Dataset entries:
:::::

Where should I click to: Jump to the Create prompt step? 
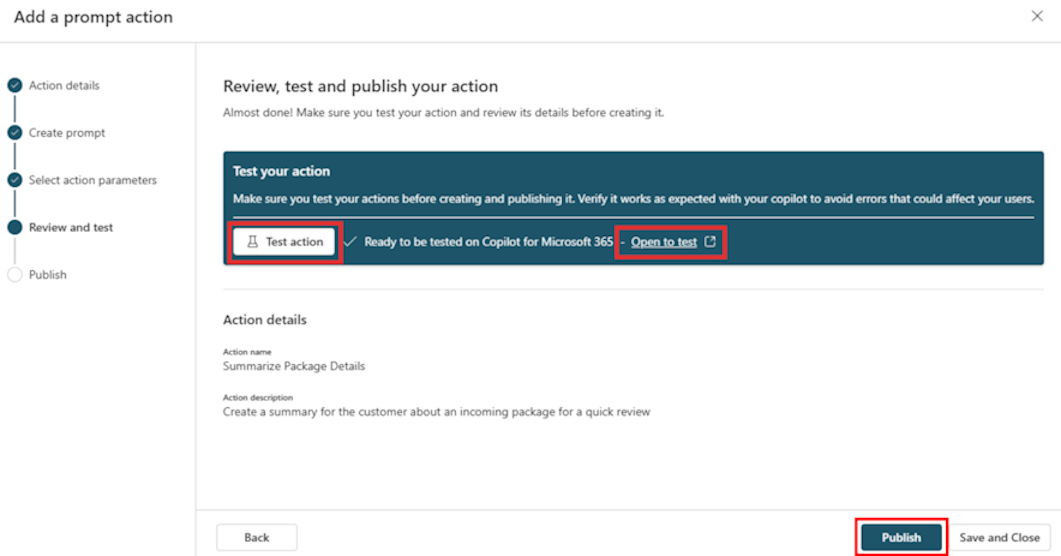tap(67, 133)
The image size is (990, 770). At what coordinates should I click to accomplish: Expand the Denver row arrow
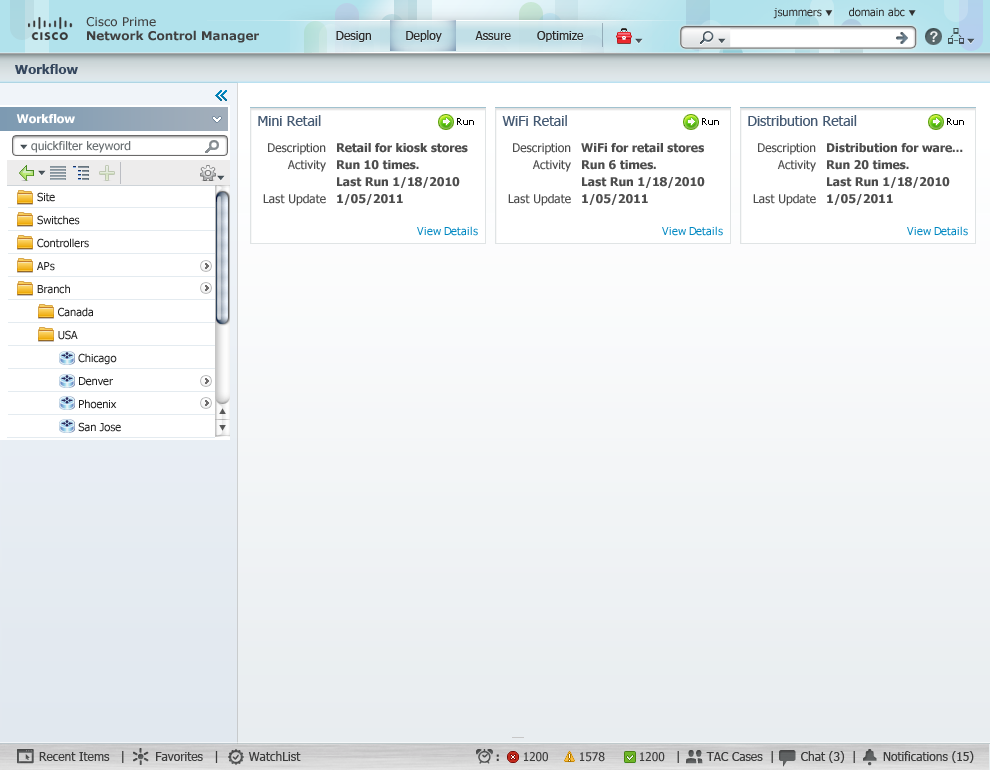[206, 381]
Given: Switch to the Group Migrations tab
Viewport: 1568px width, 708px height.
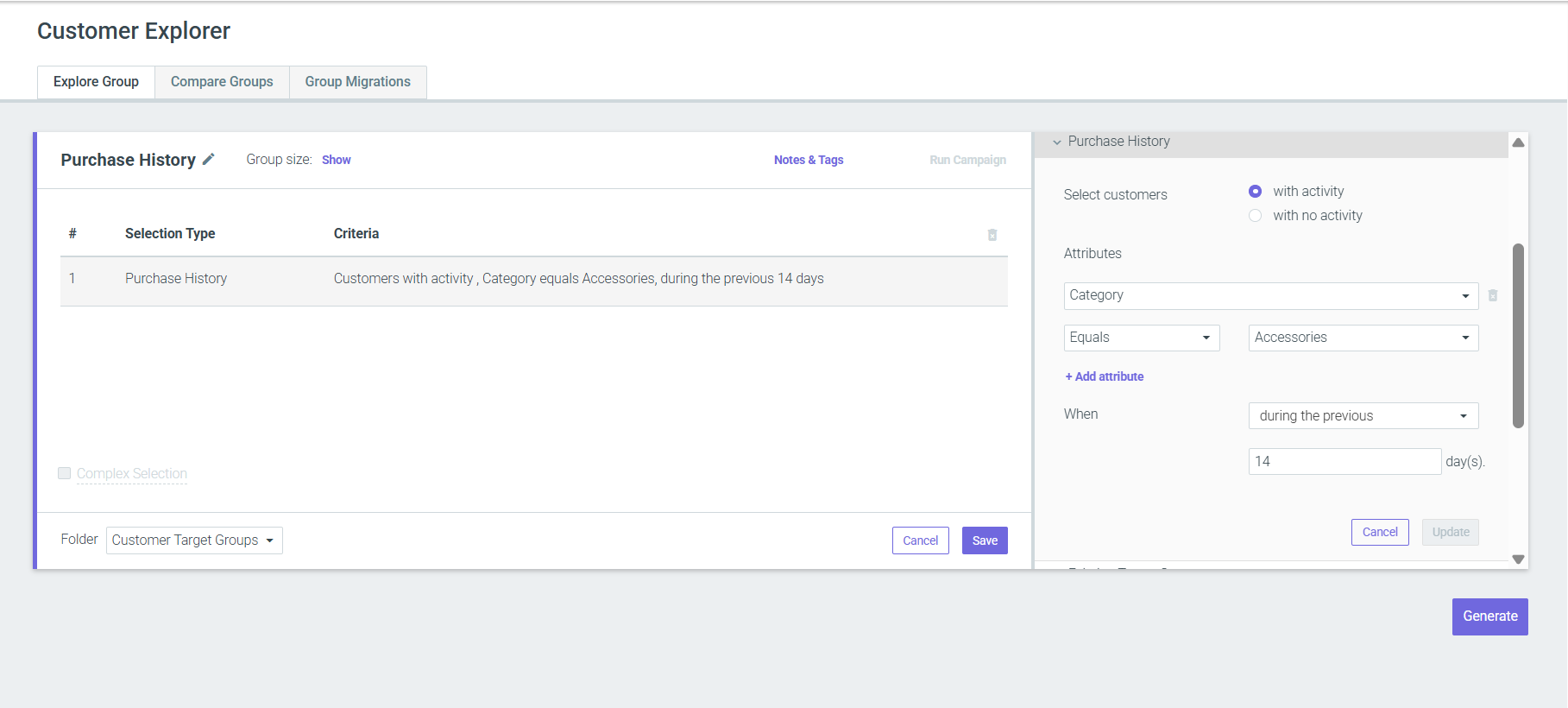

:::::

Brief:
Every record must be duplicated exactly, except for the pictures, which are left out.

Exercise result:
Where should I click to: Jump to the Create prompt step? 
tap(67, 133)
The image size is (990, 770). At what coordinates should I click to accomplish: Expand the Denver row arrow
[206, 381]
Given: Switch to the Group Migrations tab
Viewport: 1568px width, 708px height.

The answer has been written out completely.